(Dataset extract begins)
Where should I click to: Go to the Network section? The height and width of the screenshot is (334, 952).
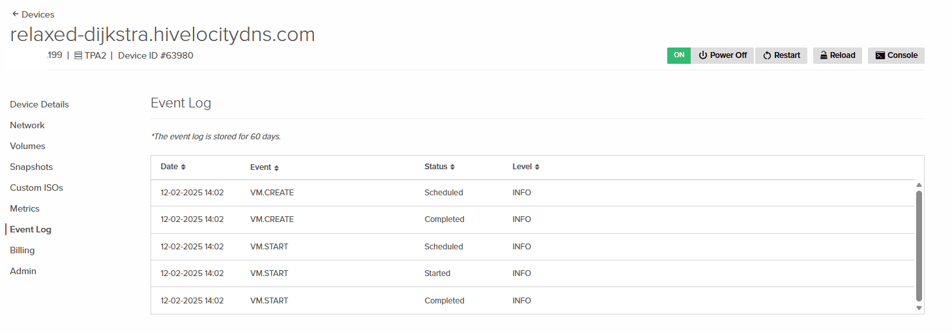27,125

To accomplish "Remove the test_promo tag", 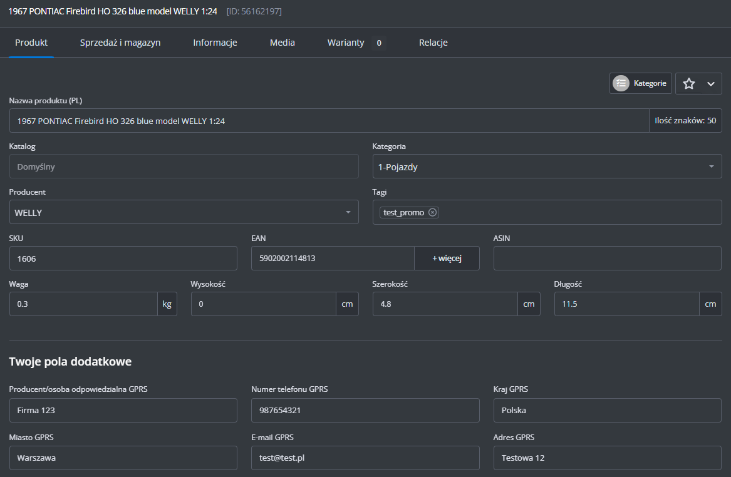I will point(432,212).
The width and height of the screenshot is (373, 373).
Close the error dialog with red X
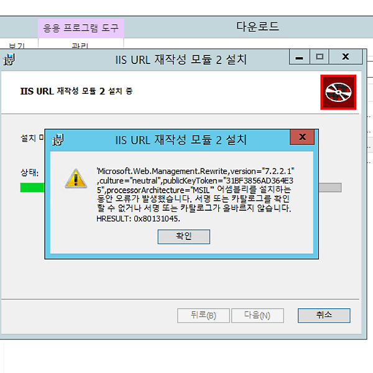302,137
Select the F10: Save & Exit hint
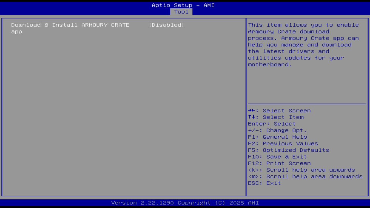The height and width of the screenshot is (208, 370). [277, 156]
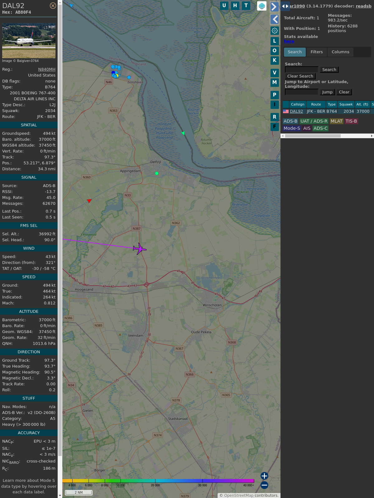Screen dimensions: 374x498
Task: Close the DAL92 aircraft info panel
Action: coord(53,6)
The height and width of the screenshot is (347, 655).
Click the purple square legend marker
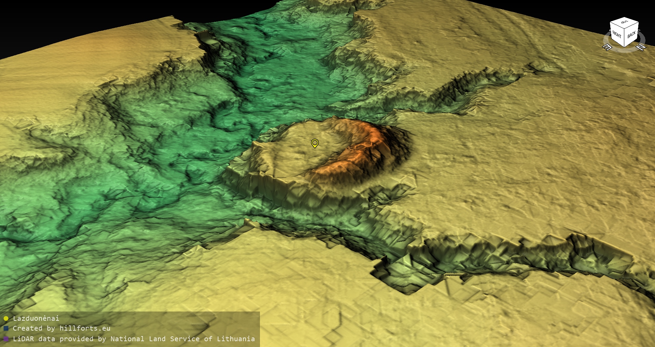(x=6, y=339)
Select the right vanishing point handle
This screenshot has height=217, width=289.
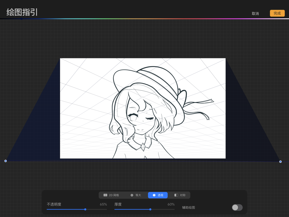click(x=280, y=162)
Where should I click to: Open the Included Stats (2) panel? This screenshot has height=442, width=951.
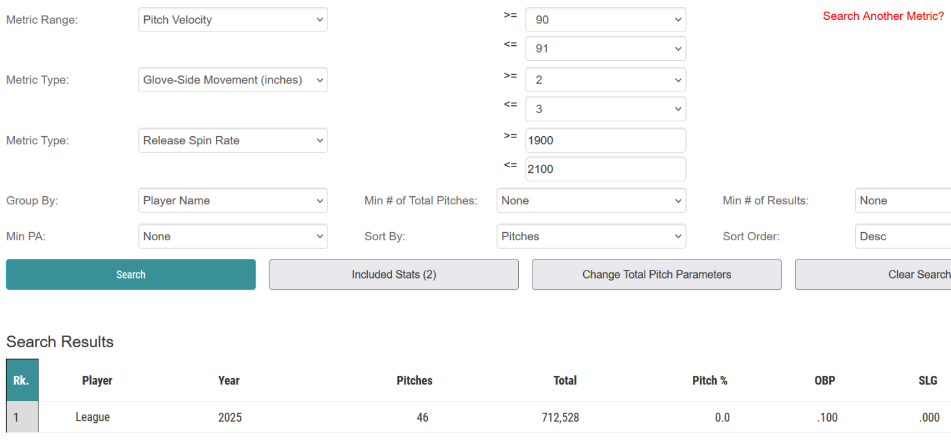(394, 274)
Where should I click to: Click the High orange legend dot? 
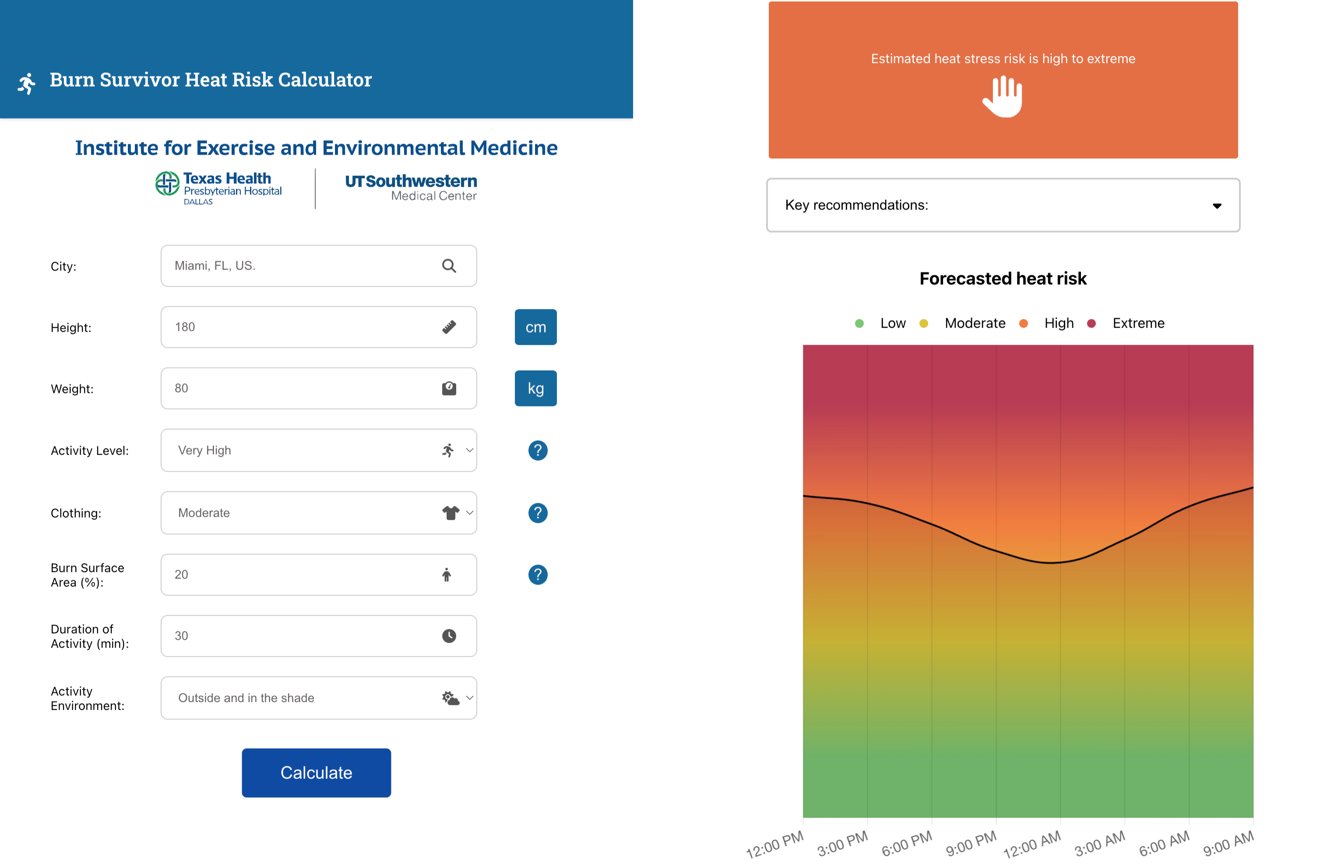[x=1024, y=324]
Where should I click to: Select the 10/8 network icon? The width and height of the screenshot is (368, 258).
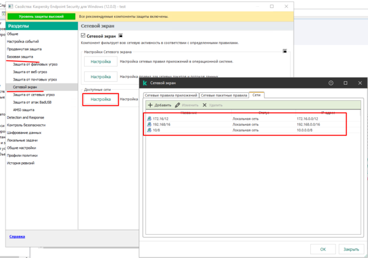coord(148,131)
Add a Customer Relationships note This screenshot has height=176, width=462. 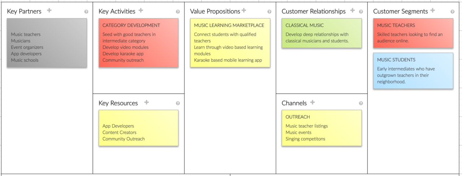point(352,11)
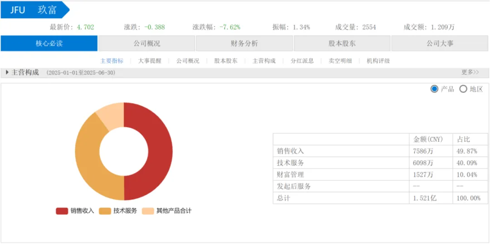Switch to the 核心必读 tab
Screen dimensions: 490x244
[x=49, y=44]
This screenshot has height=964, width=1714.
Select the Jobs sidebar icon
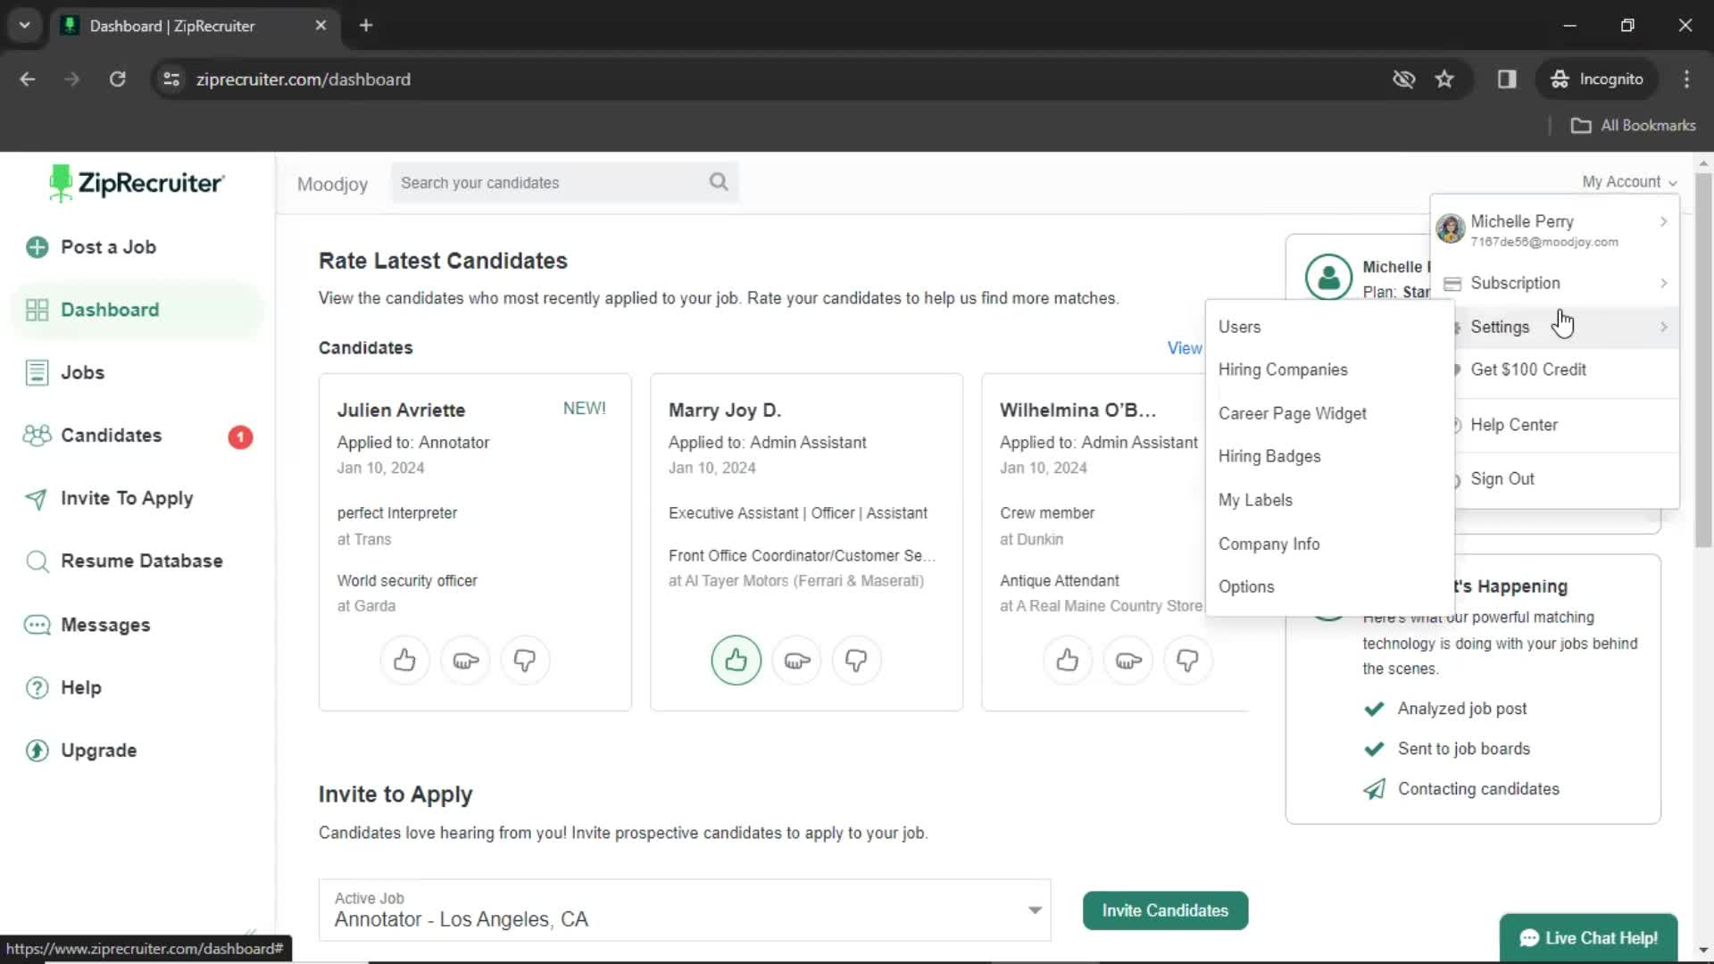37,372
(Dataset extract ends)
Assignment:
The pictures stay out; repeat exactly the lines from the one with "This screenshot has height=964, width=1714." to the end of the entries above, and nothing else.

Task solution:
This screenshot has height=964, width=1714.
Select the Jobs sidebar icon
37,372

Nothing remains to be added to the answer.